Pat, depuis la mini trêve estivale, Renault est la seule équipe qui a pu procéder à des essais. Cette séance du vendredi matin à Hockenheim a-t-elle été très utile ?
Notre séance à Hockenheim s'est avérée extrêmement positive. Nous avons choisi une construction de pneumatiques qui sera utilisée en Hongrie grâce à cette séance supplémentaire. Ceci corrobore notre décision de nous ranger au protocole de Heathrow, qui nous permet de tourner alors que les autres n'en ont pas le droit. En outre, les conditions très chaudes que nous avons connues différaient radicalement de celles que l'on avait eues lors des essais hivernaux. Les données récoltées étaient par conséquent particulièrement utiles au niveau des pneus.
Cette année, le tracé a subi quelques modifications, destinées à favoriser les dépassements. Croyez-vous qu'elles vont marcher ?

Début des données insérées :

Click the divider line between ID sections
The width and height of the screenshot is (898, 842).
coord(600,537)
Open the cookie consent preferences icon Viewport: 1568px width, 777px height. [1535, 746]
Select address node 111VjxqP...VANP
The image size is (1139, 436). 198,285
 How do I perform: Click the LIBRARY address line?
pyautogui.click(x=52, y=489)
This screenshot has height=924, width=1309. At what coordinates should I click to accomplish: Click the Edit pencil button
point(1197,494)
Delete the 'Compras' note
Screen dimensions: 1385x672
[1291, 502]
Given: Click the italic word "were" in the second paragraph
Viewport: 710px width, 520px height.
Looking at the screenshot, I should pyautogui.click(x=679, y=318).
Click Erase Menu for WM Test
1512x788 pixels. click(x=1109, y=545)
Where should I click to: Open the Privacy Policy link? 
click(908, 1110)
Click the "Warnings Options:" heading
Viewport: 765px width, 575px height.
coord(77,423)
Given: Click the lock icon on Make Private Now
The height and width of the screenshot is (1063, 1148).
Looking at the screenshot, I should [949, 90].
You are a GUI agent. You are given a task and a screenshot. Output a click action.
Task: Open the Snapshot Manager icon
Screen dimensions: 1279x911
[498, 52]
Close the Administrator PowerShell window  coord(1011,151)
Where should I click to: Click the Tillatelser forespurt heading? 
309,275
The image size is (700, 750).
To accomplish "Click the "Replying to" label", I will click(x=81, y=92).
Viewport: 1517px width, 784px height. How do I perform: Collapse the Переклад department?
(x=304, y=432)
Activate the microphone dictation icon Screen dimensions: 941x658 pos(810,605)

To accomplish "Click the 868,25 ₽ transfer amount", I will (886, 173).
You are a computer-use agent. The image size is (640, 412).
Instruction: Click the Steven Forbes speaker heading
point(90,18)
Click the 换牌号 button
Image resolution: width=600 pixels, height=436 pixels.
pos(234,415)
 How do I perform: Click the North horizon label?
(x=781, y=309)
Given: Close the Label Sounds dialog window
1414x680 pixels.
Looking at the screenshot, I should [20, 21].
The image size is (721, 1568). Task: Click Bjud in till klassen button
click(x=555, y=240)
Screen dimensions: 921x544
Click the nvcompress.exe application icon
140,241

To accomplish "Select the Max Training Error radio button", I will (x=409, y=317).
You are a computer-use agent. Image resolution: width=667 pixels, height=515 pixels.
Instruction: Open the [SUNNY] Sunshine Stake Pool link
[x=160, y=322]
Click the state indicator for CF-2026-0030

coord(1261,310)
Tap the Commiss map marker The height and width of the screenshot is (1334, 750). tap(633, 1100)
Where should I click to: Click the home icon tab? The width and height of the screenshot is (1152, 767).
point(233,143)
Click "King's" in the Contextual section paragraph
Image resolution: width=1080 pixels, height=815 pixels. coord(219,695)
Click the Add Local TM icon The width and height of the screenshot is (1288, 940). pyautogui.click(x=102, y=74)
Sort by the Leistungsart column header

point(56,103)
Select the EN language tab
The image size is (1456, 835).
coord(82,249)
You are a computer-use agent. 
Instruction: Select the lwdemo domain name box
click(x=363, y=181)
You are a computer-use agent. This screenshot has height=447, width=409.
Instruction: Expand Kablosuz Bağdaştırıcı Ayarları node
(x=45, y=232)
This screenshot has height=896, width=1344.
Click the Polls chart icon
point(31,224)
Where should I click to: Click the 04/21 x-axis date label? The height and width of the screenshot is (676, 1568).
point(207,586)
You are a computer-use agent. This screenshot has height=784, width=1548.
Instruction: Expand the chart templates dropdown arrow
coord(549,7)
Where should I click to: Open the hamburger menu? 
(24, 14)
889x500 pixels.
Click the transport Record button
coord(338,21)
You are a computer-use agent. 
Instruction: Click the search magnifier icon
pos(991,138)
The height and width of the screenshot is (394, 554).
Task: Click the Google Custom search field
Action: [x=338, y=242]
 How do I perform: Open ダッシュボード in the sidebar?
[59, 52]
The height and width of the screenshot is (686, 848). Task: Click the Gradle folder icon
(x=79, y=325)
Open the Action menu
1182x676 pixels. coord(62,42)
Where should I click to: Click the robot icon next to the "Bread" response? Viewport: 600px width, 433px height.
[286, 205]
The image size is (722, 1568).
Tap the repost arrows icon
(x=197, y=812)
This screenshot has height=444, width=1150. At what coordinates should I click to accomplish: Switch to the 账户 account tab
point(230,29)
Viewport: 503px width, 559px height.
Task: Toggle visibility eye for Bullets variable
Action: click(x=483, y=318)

Vous savez, c'est très difficile de le dire avant d'être sur place. A Magny-Cours, par exemple, les organisateurs ont réaménagé la piste avec les mêmes intentions et on ne peut pas vraiment dire que cela ait porté ses fruits. Pour ce qui est du Hungaroring, je ne pense pas que les pilotes seront capables de coller suffisamment à la voiture devant dans le virage 11 pour le doubler au 12, le nouveau virage lent. Dans le virage 1, ce sera peut-être une autre histoire, quoiqu'il y faille également surveiller un autre paramètre, la poussière qui se trouve hors de la trajectoire. Lorsqu'on s'écarte de la ligne, cela peut prendre plusieurs virages avant que les pneus ne soient à nouveau propres. Ainsi, tout dépassement augmente le risque de faute dans les kilomètres suivants. Pour toutes ces raisons, je ne pense pas que les modifications changeront grand-chose à la difficulté de dépasser. De notre côté, nous allons penser notre stratégie en partant du principe que les dépassements seront compliqués.